近年、高出力及び高エネルギー密度の二次電池の1つとして、非水電解質を用い、リチウムの酸化及び還元を利用した非水電解質二次電池が用いられている。現在実用化されているリチウム二次電池においては、正極材料としてコバルト酸リチウム(LiCoO2)またはマンガン酸リチウム(LiMn2O4)が用いられ、負極材料として炭素材料が用いられている。また、非水電解質として、エチレンカーボネート、ジエチルカーボネート等の有機溶媒に、LiBF4、LiPF6等のリチウム塩からなる電解質を溶解させたものが使用されている。しかしながら、携帯機器等においては、さらに長時間使用可能な二次電池が求められており、リチウム二次電池におけるさらなる高容量化及び高エネルギー密度が求められている。

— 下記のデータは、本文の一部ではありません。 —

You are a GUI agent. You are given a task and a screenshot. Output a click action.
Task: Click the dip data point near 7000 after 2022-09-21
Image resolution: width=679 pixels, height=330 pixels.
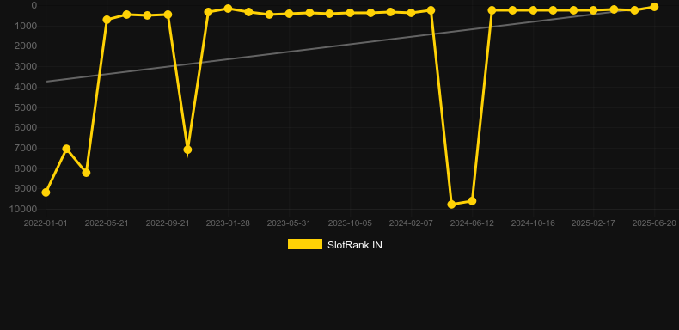click(x=187, y=150)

理論容量が大きい正極材料として、イオウ(理論容量:1675mAh/g)が知られている。しかしながら、正極材料としてイオウ単体を用いた場合、リチウムと可逆的に反応させるためには非常に高い温度にしなければならず、一般の非水電解質二次電池として利用することはできなかった。
近年においては、高容量で高エネルギー密度が得られる正極材料として、DMcT(2,5−ジメルカプト−1,3,4−チアジアゾール)等の有機ジスルフィド化合物を用いることが提案されている。しかしながら、このような有機ジスルフィド化合物を正極材料に使用した場合においても、60℃以上の高温でなければリチウムと可逆的に反応させることができず、一般の非水電解質二次電池として利用することが困難であった。
さらに、近年においては、特許文献1及び特許文献2等において、上記のDMcT等の有機ジスルフィド化合物をポリアニリン等の導電性高分子と複合化させた正極材料を用いて、常温で充放電反応が行えるようにしたものが提案されている。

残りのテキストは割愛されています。